The fact that you are regurgitating demographic facts about labral tears and hip impingement means absolutely nothing. By “Kelly Starlet” I am assuming you mean Starrett. Quite frankly, I think he is awesome. He has some great advice for individuals who do not have ARTHROKINEMATIC or CONGENTIAL joint problems. His advice can be applied to a wide population of people who have chronic tightness and imbalances and decreases in mobility due to soft tissue problems and poor postural habits or overuse. If you have read his blog or watched enough of his videos, you will know he gives the following advice:

“Be cool. Use at your own risk and stop if you think it?s gonna hurt you, your spine is going to come out your throat, or your face goes numb.”
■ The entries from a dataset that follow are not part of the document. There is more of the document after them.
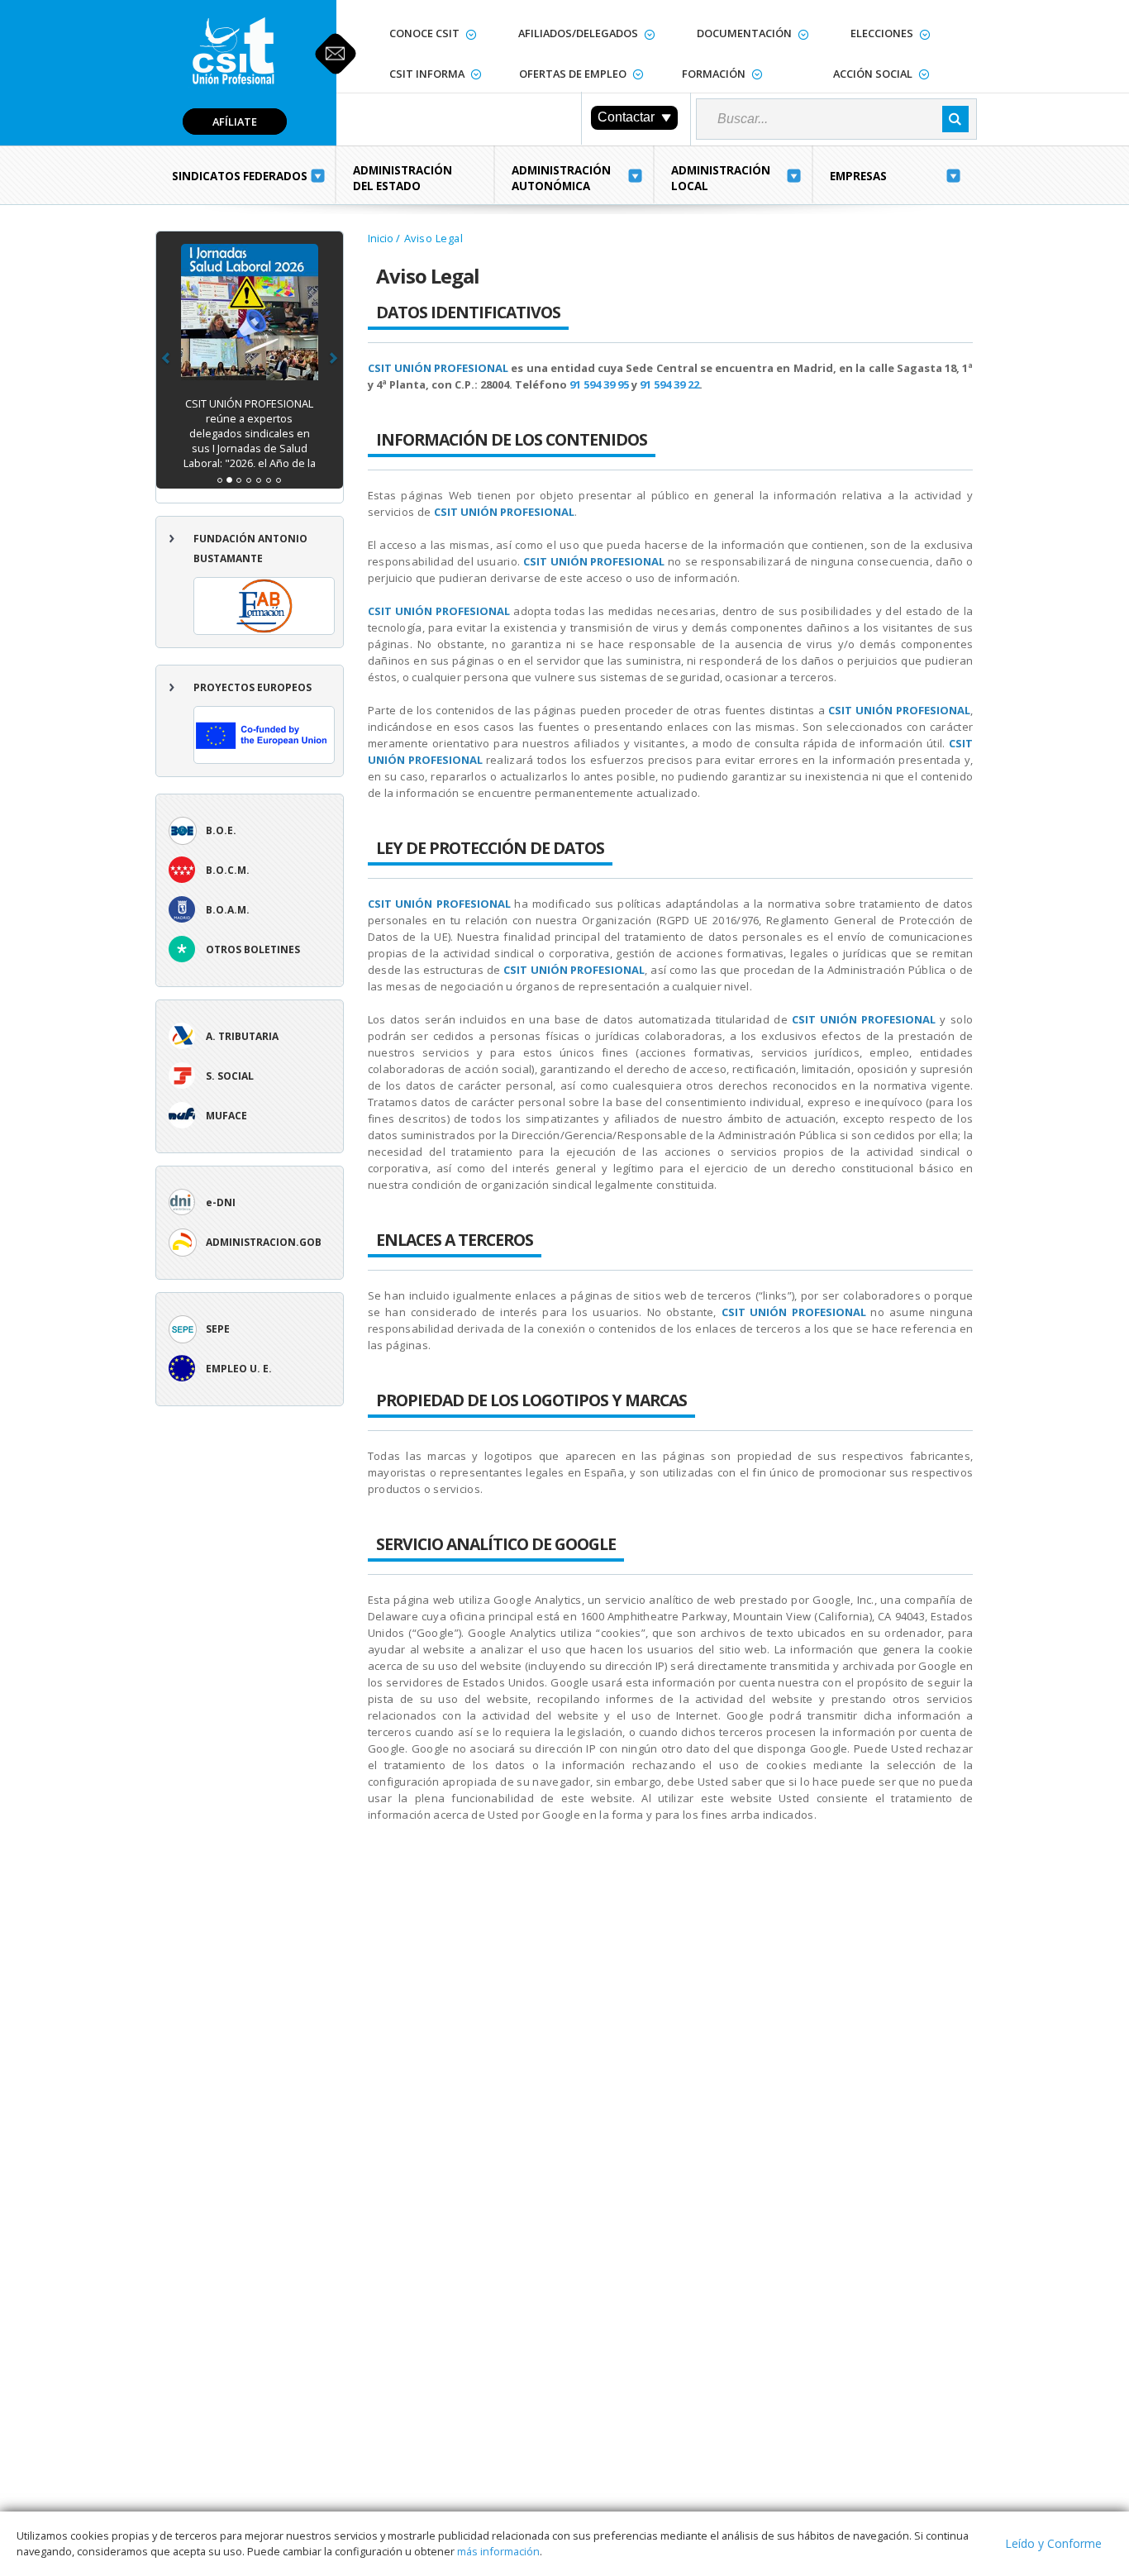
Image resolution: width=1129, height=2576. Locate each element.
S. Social (230, 1076)
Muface (226, 1116)
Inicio (380, 238)
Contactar (626, 117)
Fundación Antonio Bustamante (250, 548)
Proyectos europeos (252, 687)
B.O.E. (221, 830)
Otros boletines (253, 949)
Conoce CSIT (424, 33)
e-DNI (221, 1202)
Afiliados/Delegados (578, 33)
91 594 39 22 (669, 384)
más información (498, 2551)
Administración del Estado (402, 178)
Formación (714, 73)
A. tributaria (242, 1036)
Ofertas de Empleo (572, 73)
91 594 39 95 (599, 384)
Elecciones (881, 33)
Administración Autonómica (561, 178)
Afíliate (234, 121)
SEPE (218, 1329)
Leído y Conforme (1053, 2543)
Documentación (744, 33)
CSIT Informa (426, 73)
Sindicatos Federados (239, 176)
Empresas (858, 176)
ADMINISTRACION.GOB (264, 1242)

He does not pretend that his techniques and ideas are for every case. Speaking from personal experience, I dearly wished someone had explained to me the risk factors involved for different types of strategies (such as WOD). I don’t expect anyone to know exactly where I am coming from (it’s hard to put yourself in someone else’s shoes) but I can say that my only intention from the post above was to warn that depending on the problem within the join, it CAN CAUSE HARM. Doesn’t mean it will happen to the OP, or you, or anyone else, but it’s a possibility. Sometimes sucking it up and paying a co-pay for a consult and an MRI is smarter than attempting to tip-toe through a field full of land mines when it’s dark out.